--- Start DATA FOR PROCESSING ---
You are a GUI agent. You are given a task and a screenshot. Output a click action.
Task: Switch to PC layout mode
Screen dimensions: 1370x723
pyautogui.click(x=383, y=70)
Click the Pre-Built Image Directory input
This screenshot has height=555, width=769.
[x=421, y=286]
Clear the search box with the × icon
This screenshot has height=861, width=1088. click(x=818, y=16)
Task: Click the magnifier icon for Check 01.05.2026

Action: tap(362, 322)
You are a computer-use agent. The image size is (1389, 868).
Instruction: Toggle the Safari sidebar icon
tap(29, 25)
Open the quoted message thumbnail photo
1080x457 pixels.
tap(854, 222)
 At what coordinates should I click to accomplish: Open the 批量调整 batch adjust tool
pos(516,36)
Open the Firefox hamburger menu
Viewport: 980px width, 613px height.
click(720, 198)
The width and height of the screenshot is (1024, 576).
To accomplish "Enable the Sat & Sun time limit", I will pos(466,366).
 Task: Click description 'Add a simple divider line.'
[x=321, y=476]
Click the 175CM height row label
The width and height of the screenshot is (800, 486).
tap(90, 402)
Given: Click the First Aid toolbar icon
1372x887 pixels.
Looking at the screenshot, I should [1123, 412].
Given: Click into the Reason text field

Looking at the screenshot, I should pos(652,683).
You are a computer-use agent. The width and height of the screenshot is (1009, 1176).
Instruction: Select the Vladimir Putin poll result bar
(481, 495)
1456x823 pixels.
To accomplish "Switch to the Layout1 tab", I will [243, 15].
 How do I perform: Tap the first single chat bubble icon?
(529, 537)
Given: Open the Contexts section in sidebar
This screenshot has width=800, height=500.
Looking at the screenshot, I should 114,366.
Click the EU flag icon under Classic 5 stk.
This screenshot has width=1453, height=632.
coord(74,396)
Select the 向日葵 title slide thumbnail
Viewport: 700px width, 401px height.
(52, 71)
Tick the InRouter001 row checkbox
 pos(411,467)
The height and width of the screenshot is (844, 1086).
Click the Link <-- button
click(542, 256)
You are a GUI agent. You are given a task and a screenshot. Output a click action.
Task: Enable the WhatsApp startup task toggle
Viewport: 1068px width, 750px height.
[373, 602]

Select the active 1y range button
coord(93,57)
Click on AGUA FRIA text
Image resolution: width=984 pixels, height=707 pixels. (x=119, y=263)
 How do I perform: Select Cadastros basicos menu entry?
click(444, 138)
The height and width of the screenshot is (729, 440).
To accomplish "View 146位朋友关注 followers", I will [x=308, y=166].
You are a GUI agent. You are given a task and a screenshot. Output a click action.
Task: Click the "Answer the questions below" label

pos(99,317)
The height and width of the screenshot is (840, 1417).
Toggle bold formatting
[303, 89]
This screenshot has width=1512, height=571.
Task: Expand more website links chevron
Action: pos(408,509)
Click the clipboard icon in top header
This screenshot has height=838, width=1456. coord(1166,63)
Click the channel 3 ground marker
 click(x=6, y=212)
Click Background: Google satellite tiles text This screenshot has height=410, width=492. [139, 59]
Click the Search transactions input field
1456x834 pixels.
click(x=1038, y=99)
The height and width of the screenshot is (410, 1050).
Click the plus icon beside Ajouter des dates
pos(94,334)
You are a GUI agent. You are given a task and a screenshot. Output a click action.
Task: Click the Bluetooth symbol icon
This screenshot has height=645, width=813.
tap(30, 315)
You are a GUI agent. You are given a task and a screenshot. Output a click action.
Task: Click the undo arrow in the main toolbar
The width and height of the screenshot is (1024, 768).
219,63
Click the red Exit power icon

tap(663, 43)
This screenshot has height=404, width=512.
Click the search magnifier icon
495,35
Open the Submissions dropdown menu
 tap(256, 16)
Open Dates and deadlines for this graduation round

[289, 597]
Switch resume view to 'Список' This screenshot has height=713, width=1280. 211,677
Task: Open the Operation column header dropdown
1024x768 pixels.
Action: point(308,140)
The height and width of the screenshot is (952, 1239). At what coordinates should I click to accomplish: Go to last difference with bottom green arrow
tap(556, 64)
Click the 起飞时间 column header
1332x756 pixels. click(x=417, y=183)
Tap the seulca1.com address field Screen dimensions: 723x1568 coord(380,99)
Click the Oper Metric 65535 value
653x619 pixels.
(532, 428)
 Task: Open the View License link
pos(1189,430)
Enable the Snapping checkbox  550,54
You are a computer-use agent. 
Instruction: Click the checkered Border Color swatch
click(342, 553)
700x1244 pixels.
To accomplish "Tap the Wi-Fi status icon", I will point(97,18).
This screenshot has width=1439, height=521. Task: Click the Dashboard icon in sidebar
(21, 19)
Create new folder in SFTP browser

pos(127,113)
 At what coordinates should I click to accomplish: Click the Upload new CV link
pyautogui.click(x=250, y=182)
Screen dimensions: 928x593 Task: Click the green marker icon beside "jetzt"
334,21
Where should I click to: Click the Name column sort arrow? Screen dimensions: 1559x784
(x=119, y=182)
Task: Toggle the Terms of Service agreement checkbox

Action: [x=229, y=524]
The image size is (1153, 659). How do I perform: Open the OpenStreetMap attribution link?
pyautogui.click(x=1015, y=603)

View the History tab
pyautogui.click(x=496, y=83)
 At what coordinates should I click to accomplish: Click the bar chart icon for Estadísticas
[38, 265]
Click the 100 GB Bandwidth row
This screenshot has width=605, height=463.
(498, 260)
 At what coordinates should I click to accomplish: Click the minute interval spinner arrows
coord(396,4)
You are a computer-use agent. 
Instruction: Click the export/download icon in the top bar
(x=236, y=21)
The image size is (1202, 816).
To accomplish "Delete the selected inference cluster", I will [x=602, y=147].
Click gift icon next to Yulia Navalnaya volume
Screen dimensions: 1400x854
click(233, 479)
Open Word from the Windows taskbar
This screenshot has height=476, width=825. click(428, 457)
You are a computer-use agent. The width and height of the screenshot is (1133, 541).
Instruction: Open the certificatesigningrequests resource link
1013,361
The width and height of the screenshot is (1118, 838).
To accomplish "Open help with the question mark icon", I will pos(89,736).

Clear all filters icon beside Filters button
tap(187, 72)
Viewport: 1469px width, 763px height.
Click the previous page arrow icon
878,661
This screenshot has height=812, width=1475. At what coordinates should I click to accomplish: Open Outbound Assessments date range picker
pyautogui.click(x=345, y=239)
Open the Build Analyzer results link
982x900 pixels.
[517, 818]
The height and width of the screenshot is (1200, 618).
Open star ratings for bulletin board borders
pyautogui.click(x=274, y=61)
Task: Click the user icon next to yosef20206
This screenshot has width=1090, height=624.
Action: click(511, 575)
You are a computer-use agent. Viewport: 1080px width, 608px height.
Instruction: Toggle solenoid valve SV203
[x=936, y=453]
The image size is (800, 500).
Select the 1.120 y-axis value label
--- End DATA FOR PROCESSING ---
**SET EXERCISE:** Could you rewrite the data in the stretch from the line containing "Enable the Snapping" through the line containing "coord(396,4)", keeping every line and shifting each coordinate in the answers by -38?

**REPLY:**
Enable the Snapping checkbox  512,16
You are a computer-use agent. 
Instruction: Click the checkered Border Color swatch
click(304, 515)
700x1244 pixels.
To accomplish "Tap the Wi-Fi status icon", I will point(59,-20).
This screenshot has width=1439, height=521. Task: Click the Dashboard icon in sidebar
(-17, -19)
Create new folder in SFTP browser

pos(89,75)
 At what coordinates should I click to accomplish: Click the Upload new CV link
pyautogui.click(x=212, y=144)
Screen dimensions: 928x593 Task: Click the green marker icon beside "jetzt"
296,-17
Where should I click to: Click the Name column sort arrow? Screen dimensions: 1559x784
(x=81, y=144)
Task: Toggle the Terms of Service agreement checkbox

Action: [x=191, y=486]
The image size is (1153, 659). How do I perform: Open the OpenStreetMap attribution link?
pyautogui.click(x=977, y=565)

View the History tab
pyautogui.click(x=458, y=45)
 At what coordinates should I click to accomplish: Click the bar chart icon for Estadísticas
[0, 227]
Click the 100 GB Bandwidth row
This screenshot has width=605, height=463.
(460, 222)
 At what coordinates should I click to accomplish: Click the minute interval spinner arrows
coord(358,-34)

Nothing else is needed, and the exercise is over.